The music performances highlight the authenticity of Moroccan music, blending the country’s history and original heritage, and are performed by world renowned musicians and artists presenting shows with music styles from across Morocco, including Chefchaouen cultural music, Al Hassani songs, the Art of Malhoun and the Andalusian Tarab, amongst others.

Music is richly spread across the Kingdom of Morocco and many cities are characterized by their own unique styles of music; for instance, Fes is famous for Gharnati (Granada) music, the south is home to several Amazigh bands, and the Meknes region is known for Gnawa and Essaouiran music.

The performances at “Morocco in Abu Dhabi” will include a variety of traditional music from Chefchaouen cultures and Moroccan poetry set to music with Laila Albourak, Aicha Doukali and her Art of Malhoun Band, Al Hassani songs and Al Qudra dance, Abdullah Al-Makhtoubi’s musical pieces and the Andalusian Tarab, as well as Maalem Bakbou and the Gnawa Band, Raisa Tahehit Show and her Amazigh band, Bayane Belayachi and the Gharnati Music Band along with a selection of pieces performed by musicians and bands throughout the day.

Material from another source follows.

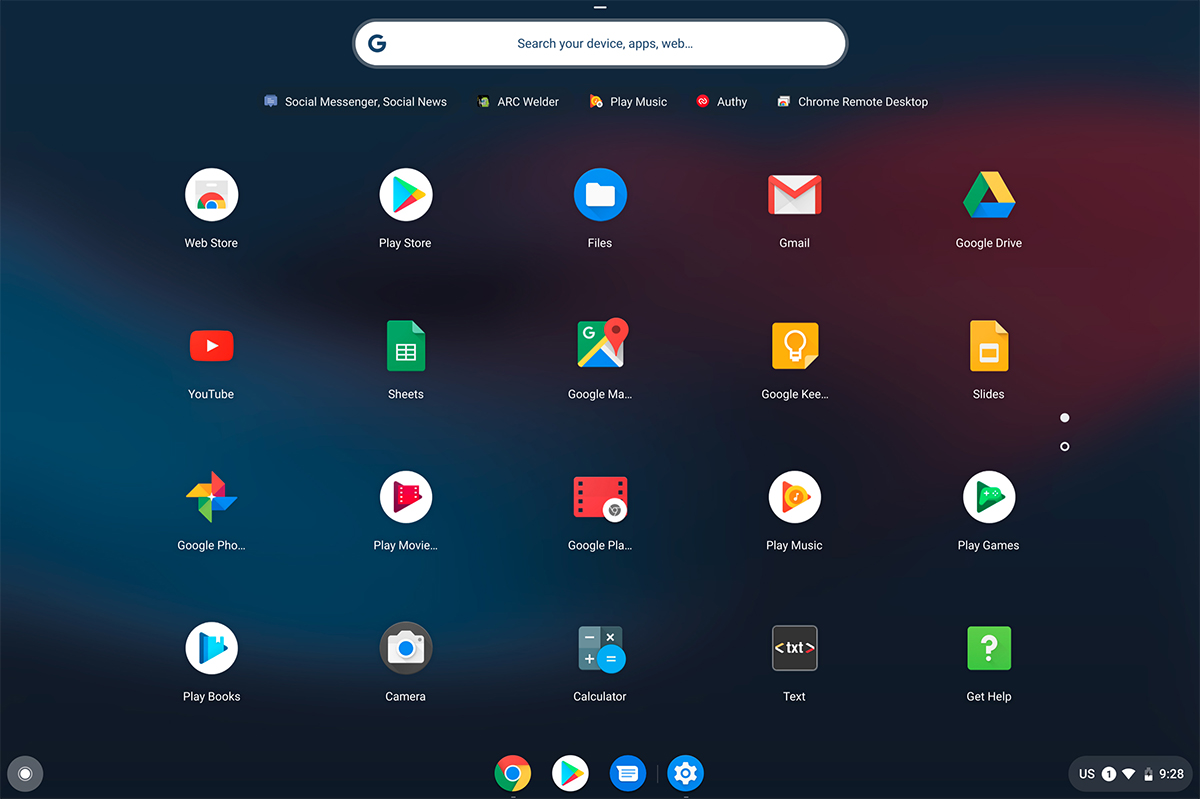The image size is (1200, 799).
Task: Open Gmail from the app grid
Action: tap(794, 194)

While The Chefchaoueni Hadra art was usually limited to performances in houses and concert halls during weddings and special events, we can now see this style gaining greater fame within Morocco and in the Moroccan diaspora, and is named after the famous ‘blue’ city of Chefchaouen.

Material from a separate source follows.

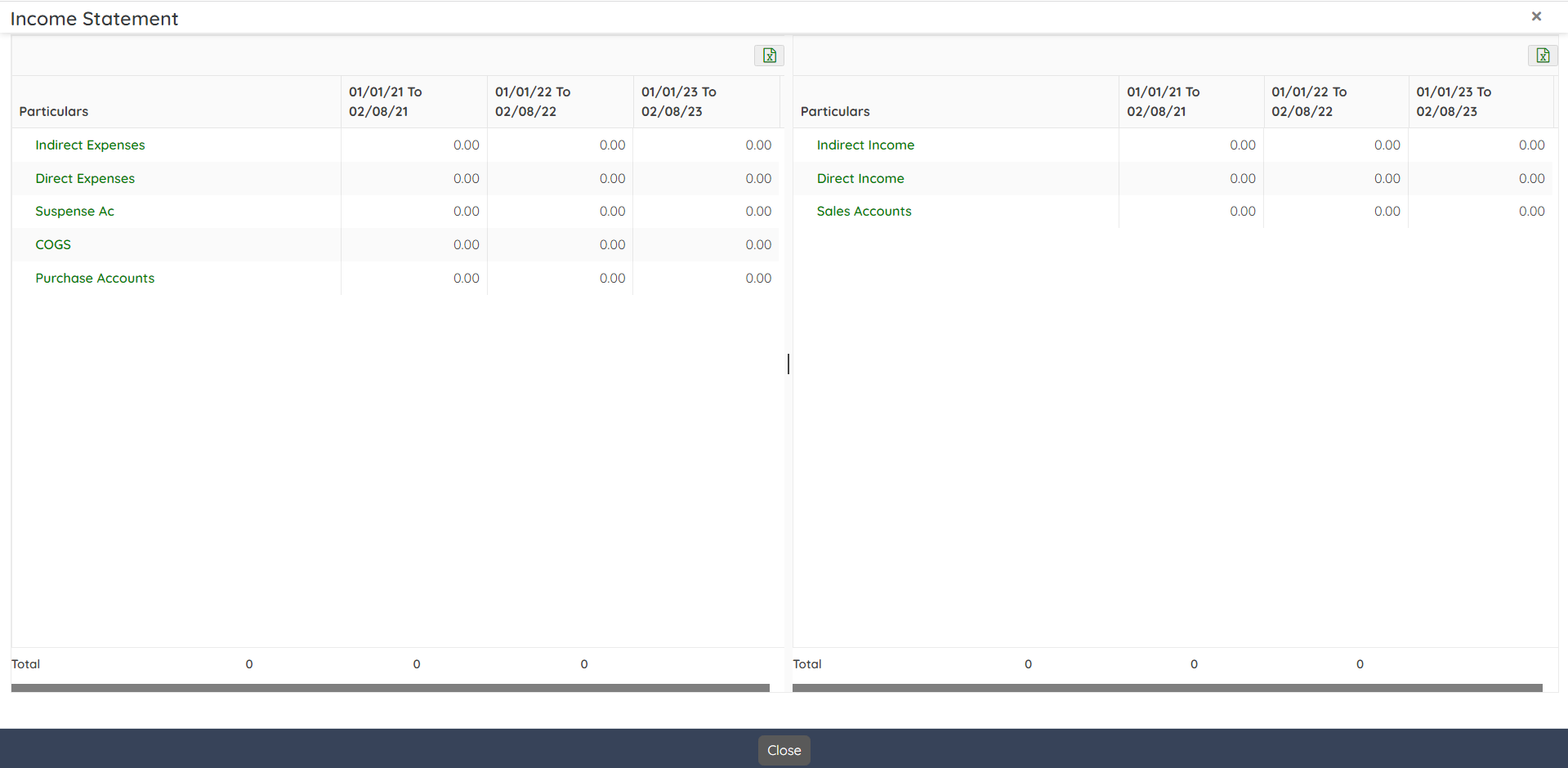
Task: Open Indirect Expenses ledger link
Action: coord(90,145)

The art of Malhoun is a masterpiece combination of poetry recital and singing which originated in the cities of Tafilalet, Marrakech, Fez, Meknes and Salé, and then spread across Morocco. It is an ancient musical and recitation heritage that brings together Moroccan-Amazigh and Andalusian cultures.

Al Hassani songs hail from the city of Laayoune in the Moroccan Sahara, and the dance of “Qudra” is one of the most prominent artistic expressions for which the people of the Moroccan desert are famous. It is inspired by Moroccan Arabic poetry recited in the Al Hassani language. During the dance, the men gather in a circle around a clay pot wrapped in camel skin which is traditionally used for camel milking.